"Aku ini berandalan, Bu. Wajah memang pandai menipu."
[][][]
Seperti yang terjadi selama beberapa waktu ke belakang, aku kembali lagi ke atap. Memperhatikan gadis yang setiap hari melakukan ibadah saat jam istirahat. Ya, kecuali kalau dia pingsan seperti kemarin.
Hanya saja, kali ini pikiranku kembali bertanya-tanya. Ketika dia memberiku identitas sebagai Safir, orang-orang malah memanggilnya dengan nama Juli. Aku tidak sedang membicarakan dua orang yang berbeda, kan?
Perhatianku meningkat akibat inside hari lalu. Dia tampak tak berdaya, tapi sekarang malah kembali ke rutinitasnya. Apa dia tidak berniat untuk beristirahat sebentar saja?
Hari pertama setelah itu, keadaan masih terpantau aman. Namun, lusanya, Safir kembali terkapar. Tentu saja aku lagi-lagi berlari. Hanya saja, di UKS sudah ada Bu Dilis. Jadi, tidak perlu mampir ke ruang guru untuk memanggilnya.
"Juliana kenapa lagi?" tanyanya.
"Pingsan, Bu."
"Iya, saya tau. Penyebabnya itu, loh," ucapnya sambil memutar mata.
Mungkin Bu Dilis menganggapku mengesalkan, tapi sejujurnya memang aku tak tahu. Bahkan dia belum menghubungi nomor yang dimintanya waktu itu.

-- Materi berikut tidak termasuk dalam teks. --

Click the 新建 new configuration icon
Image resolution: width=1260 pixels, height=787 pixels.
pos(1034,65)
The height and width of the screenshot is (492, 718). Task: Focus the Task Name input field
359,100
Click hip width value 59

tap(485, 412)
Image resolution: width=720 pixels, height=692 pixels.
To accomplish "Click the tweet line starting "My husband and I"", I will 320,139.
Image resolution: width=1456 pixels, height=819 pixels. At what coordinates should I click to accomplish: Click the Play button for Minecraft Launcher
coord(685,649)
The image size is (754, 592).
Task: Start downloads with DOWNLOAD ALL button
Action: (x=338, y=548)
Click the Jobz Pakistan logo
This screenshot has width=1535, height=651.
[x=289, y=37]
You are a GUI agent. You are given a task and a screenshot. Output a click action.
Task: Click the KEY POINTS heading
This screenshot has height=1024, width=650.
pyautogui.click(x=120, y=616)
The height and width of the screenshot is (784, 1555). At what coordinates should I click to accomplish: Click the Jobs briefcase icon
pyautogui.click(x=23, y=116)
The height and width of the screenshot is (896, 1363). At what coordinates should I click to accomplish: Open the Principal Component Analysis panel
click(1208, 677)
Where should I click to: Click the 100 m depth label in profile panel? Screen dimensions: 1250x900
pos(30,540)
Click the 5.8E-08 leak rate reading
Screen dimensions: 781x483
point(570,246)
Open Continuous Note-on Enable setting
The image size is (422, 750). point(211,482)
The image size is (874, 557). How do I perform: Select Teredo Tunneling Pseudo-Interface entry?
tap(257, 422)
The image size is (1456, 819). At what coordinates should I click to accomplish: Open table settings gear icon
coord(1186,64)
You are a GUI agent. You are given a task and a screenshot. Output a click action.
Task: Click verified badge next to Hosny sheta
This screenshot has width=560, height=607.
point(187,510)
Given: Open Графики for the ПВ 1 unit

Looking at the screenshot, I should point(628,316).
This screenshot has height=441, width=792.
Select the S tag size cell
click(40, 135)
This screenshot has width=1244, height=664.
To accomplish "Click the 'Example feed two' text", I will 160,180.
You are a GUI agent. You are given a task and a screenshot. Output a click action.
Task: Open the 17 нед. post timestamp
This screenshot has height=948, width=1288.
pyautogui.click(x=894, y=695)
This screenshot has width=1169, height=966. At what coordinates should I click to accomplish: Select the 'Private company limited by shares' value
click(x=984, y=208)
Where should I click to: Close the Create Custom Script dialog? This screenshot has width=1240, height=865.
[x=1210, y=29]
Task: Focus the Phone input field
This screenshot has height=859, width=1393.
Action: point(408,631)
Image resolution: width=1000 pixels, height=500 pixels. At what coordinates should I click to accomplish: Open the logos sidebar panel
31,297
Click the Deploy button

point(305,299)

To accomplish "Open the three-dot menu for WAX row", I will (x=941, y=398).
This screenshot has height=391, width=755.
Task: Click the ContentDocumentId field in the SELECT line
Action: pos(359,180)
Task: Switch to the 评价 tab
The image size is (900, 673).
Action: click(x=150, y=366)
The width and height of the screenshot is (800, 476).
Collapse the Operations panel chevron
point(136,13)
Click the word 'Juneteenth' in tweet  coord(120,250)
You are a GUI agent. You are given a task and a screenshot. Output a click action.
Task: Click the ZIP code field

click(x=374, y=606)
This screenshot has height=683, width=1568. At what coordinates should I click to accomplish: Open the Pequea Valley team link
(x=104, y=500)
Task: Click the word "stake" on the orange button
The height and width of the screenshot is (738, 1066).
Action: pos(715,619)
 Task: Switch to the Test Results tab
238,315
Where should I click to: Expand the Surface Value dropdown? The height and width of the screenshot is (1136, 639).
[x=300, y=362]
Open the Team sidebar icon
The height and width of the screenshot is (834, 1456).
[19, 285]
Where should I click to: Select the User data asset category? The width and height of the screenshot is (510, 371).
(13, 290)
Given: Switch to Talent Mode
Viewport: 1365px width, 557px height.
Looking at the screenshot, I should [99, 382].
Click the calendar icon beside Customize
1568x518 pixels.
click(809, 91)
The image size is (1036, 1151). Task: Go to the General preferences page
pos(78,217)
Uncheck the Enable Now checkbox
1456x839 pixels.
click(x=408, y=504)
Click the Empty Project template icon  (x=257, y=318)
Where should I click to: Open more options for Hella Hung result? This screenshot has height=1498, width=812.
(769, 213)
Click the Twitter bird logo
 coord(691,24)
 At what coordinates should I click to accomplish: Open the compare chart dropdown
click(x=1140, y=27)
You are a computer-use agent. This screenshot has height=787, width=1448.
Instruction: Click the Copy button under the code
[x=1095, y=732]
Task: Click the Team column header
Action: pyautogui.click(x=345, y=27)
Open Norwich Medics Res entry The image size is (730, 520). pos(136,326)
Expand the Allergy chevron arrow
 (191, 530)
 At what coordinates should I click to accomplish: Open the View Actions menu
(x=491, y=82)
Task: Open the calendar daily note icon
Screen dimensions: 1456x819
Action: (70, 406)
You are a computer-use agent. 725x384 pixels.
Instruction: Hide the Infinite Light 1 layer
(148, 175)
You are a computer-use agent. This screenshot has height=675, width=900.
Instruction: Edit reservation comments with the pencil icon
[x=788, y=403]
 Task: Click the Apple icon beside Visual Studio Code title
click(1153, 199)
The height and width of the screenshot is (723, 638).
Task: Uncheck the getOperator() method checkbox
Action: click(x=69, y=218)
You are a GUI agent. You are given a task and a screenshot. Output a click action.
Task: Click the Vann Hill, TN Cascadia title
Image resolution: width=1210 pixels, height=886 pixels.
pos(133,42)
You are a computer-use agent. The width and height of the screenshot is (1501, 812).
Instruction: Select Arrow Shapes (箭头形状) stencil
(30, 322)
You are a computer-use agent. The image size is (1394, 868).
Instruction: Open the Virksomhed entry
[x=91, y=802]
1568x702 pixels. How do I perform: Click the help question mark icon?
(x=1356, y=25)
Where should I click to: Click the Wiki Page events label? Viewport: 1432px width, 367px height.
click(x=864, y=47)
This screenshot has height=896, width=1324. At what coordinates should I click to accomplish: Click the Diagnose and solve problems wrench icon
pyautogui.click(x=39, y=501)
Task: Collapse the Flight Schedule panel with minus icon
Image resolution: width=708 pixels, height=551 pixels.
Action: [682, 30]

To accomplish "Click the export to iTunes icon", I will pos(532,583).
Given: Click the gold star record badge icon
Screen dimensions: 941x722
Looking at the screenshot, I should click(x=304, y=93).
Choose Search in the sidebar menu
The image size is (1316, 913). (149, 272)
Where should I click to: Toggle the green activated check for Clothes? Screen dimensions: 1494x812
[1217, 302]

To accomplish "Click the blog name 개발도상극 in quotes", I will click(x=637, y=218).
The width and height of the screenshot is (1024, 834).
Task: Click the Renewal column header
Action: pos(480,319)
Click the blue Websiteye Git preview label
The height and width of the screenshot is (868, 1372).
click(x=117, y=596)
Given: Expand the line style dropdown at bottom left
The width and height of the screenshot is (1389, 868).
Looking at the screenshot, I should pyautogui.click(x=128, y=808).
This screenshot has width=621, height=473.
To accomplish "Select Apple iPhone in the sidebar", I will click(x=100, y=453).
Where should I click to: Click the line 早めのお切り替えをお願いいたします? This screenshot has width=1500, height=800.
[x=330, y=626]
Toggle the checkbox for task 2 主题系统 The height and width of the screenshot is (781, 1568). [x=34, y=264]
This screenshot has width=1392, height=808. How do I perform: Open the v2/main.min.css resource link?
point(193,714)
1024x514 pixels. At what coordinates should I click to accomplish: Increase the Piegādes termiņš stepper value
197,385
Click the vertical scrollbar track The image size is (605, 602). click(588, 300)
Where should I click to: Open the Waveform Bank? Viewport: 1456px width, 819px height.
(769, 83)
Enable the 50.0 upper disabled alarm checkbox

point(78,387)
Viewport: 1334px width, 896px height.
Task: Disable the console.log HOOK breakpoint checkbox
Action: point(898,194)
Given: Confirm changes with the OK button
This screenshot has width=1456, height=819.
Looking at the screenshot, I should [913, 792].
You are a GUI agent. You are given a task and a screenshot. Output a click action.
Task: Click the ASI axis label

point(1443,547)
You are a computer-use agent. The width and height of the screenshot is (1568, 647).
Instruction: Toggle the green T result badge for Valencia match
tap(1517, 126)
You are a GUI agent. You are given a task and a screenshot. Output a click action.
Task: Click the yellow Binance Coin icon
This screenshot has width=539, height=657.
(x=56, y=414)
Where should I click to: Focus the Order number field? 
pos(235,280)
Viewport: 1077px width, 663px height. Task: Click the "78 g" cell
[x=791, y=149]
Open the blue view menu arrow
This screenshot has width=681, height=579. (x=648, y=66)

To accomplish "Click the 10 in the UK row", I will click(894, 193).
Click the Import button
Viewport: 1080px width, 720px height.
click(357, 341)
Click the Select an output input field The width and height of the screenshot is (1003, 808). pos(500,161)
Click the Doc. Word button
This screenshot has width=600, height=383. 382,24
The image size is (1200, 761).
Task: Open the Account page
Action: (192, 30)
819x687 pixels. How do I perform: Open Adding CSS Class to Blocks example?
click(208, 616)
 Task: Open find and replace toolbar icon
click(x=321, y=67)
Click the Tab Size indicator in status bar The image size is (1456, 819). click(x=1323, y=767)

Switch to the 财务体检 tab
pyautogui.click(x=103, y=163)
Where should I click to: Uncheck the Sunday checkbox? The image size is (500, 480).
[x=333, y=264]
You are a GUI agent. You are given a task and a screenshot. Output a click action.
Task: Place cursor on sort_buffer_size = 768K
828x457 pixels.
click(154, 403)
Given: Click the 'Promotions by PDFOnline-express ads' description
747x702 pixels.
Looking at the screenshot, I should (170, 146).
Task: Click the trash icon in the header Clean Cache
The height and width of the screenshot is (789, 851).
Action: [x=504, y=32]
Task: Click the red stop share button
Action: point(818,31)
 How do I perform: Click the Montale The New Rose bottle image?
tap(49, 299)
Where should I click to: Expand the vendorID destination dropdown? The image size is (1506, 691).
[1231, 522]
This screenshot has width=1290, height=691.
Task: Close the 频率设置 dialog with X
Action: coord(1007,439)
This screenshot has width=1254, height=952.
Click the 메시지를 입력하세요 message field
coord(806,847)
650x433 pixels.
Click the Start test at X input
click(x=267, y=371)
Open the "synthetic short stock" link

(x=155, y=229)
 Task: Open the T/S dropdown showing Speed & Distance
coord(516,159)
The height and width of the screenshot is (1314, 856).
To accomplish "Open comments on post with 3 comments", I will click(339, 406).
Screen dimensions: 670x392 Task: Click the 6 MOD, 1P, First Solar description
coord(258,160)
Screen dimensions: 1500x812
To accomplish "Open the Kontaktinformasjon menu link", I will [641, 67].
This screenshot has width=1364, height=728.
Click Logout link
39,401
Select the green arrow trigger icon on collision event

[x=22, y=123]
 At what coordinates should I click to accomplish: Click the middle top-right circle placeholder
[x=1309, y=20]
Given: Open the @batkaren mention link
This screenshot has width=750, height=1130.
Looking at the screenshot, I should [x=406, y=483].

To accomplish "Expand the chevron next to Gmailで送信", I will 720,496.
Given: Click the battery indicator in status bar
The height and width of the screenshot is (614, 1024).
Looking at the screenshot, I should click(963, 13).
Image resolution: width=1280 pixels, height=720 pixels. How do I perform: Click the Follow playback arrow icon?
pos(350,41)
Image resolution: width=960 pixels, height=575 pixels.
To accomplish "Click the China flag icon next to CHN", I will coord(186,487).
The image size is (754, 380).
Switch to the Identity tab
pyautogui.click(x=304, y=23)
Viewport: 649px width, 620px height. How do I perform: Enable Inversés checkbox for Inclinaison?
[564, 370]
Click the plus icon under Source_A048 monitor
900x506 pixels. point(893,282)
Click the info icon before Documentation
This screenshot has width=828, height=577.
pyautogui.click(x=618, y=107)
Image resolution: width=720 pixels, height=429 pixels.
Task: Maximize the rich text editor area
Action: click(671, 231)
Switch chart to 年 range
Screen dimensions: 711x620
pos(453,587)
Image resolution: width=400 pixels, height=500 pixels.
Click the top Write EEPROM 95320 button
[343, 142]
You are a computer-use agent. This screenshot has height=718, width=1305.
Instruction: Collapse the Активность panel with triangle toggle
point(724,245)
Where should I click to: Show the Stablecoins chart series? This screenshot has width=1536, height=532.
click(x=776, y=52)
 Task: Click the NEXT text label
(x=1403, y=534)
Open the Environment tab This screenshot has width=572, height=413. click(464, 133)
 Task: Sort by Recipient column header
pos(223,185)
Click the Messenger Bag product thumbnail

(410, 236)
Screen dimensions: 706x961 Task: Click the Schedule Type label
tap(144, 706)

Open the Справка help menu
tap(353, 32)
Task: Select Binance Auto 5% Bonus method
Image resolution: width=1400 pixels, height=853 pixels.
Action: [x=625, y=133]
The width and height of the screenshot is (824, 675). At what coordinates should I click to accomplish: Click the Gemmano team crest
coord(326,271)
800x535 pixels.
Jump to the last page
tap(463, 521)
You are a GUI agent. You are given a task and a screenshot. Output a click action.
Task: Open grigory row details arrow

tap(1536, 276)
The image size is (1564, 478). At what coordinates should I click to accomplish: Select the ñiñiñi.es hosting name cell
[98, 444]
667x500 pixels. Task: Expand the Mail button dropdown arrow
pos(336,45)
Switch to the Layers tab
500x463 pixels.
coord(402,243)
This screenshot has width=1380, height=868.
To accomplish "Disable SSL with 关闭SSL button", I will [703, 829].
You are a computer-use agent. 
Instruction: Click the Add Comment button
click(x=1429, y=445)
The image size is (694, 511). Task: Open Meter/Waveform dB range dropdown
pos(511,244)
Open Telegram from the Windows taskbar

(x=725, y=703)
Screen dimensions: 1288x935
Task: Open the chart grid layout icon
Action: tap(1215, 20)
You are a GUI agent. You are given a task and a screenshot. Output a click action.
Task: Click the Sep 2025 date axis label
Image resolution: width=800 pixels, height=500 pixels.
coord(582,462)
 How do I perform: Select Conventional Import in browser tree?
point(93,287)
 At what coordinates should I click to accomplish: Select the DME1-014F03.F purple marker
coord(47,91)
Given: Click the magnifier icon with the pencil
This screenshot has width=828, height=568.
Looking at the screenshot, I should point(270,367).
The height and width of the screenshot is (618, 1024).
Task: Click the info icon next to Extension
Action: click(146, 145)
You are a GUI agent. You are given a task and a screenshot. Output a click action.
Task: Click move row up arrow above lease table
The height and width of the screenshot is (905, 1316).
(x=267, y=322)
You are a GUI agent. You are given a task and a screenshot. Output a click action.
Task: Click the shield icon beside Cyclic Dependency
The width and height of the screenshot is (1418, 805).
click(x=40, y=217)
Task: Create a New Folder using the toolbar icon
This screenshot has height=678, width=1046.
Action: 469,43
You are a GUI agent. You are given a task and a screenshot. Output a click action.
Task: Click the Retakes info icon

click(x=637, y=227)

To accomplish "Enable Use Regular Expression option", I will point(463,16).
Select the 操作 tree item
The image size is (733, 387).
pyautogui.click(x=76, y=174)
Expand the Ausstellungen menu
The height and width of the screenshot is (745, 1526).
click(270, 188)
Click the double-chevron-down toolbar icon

"Ini masih pucat aja, dia enggak makan?" tanyanya lagi padaku.
"Saya kurang tau, Bu," jawabku sambil terkekeh canggung.
"Kamu ini jangan-jangan enggak kenal sama dia, ya?" Ibu ini baru sadar, ternyata. "Terus, kenapa bisa bawa dia ke sini tiap pingsan?"
Aku kembali gelagapan. Sangat tidak mungkin jika menceritakan rutinitas berjagaku, kan? Pasti akan dianggap sebagai kegiatan penguntit dan diperintahkan untuk berhenti.
"Nama kamu siapa, sih?" tanya Bu Dilis.
"Eh, jangan dikasih tau ke dia, Bu. Bilang aja, yang bawa orang asing. Ya, Bu?" Aku mengatupkan kedua telapak tangan ke depan wajah, "Saya mohon."
"Mau jadi pangeran di cerita-cerita ya, kamu?" Bu Dilis tersenyum mengejekku.
"Ah, enggak, Bu. Tapi, emang saya sama dia itu, enggak kenal. Jadi, ya gitu, Bu."
"Aneh," Bu Dilis menyipitkan mata. "Enggak kenal, tapi mau aja nolongin."
"Biar dapet pahala, Bu," aku kembali terkekeh. Ah, andaikan wali kelasku seramah ini.
"Padahal, Juliana ini terkenal, loh. Masa kamu enggak kenal? Dia udah jadi anak teladan sejak kelas satu, dan sekarang jadi anggota OSIS yang bikin orang takut."
"Gimana maksudnya, Bu?" Aku mengerutkan dahi.
"Iya, soalnya dia galak. Anak cowok juga takut sama dia," lanjutnya.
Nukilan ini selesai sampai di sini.